John Gunther, overseer of world culture after WWII, noted in 1944 two everlasting sources of power and influence in Oregon – the Bonneville Power Administration and The Oregonian.

Nothing has changed, it’s BPA and the O. Oregon is a one-newspaper state, and though the Newhouse’s own the paper, Fred Stickel, who came out here from a New Jersey paper owned by Newhouse after the 1959 strike to quiet things down, has kept the paper’s editorial content pro-business, pro-Catholic, anti-union, and stolidly non-progressive. Surprisingly, circulation maintains, ad rates maintain, and in a time when most pundits claim the financial model of paper news is fatally flawed, the Oregonian remains one of the most profitable – and powerful – ventures in the state.

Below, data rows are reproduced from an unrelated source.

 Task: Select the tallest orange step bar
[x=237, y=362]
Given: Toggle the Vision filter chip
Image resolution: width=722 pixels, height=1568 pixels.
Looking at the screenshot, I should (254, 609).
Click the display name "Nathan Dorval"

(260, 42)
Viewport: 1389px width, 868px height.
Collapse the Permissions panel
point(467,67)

By comparison with other, similar papers, the Oregonian’s local print news is bland, conservative, relying heavily on a predictable calender of local events; their national news comes from wire reports, it’s columnists are boring, it’s entertainment writers follow the herd (often several years behind), and most of it’s business and sports writers have a memory slightly shorter than a news cycle.

But their web site should receive special consideration for it’s fantastically stupid design. It seems to be a template created for all Advance Publication newspapers by someone far far away from Portland, and with only a crayon for creating a flow chart. The search engine does not work, the front page has recipes, the design is chaotic.

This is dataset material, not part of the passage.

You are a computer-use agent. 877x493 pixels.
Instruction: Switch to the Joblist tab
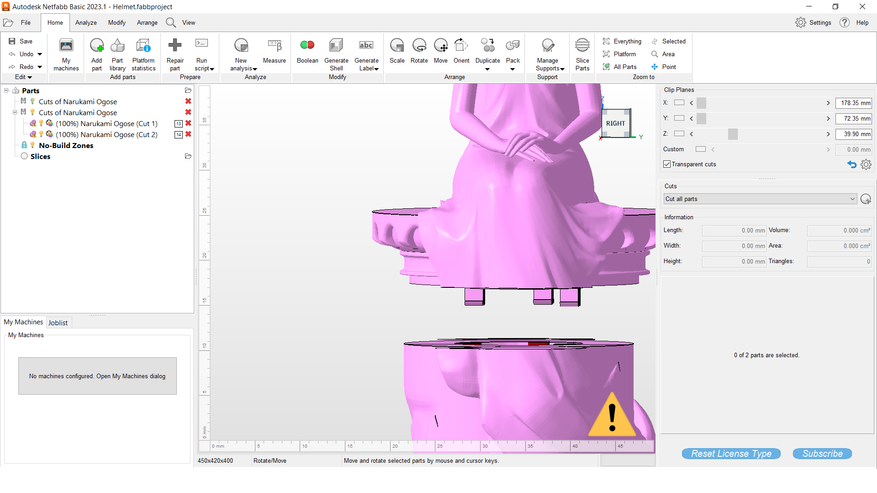click(58, 322)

HOWEVER, there are good parts well worth review, often buried deep and far from the template. And most are multimedia.

A sliding panorama of Portland’s skyline, marking current high rise construction sites.

An interactive Google map of Portland’s bicycle collisions. Scary!

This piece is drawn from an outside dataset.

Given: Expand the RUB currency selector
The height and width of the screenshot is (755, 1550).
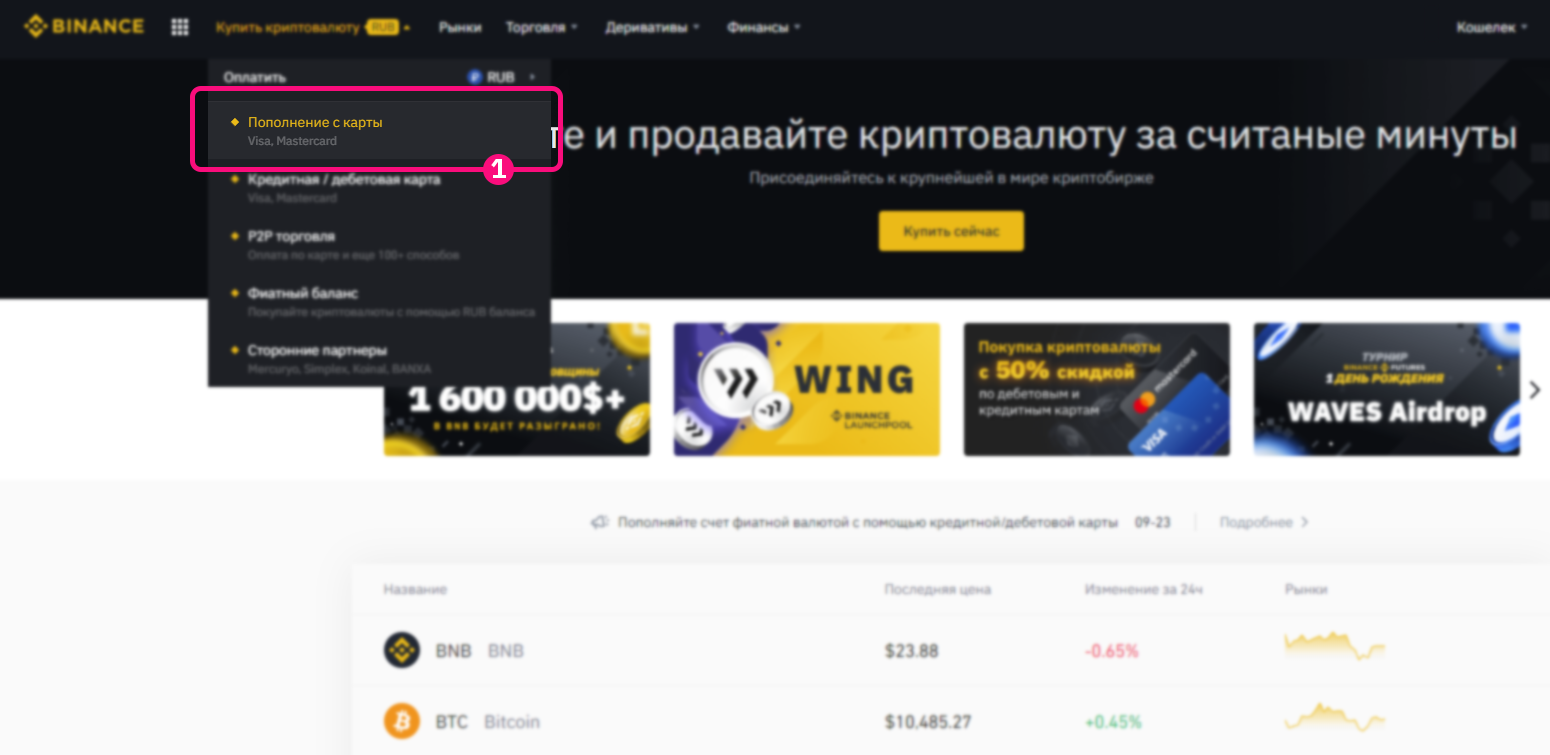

Don Colburn showed in Living To The End the courage of my friend Lovelle Svart, who chose to use Oregon’s unique death with dignity law and hastened her death.

Have your very own police scanner!

Finally, Doug Bates and his writing partner Rick Attig pushed the envelope of editorial writing in 2006 with a series about the Oregon State Hospital. The result, besides a Pulitzer, has been fast-paced reform at the hospital and the torpid Oregon State legislature promising $600 million to tear down the 100+ year old J building and create a contemporary hospital. In the video above, Doug skewers the tobacco industry, and Jamie Frances captures three children with a set of heartbreaking photos. Kudos, again, for speaking for those who cannot speak for themselves; and creating another vital public artwork.

But geez, the compression! Consider your audience. The pro-Measure 50 vid runs fine on my T-1 line, but must move like mud on a DSL line, and take an hour to download on a phone line.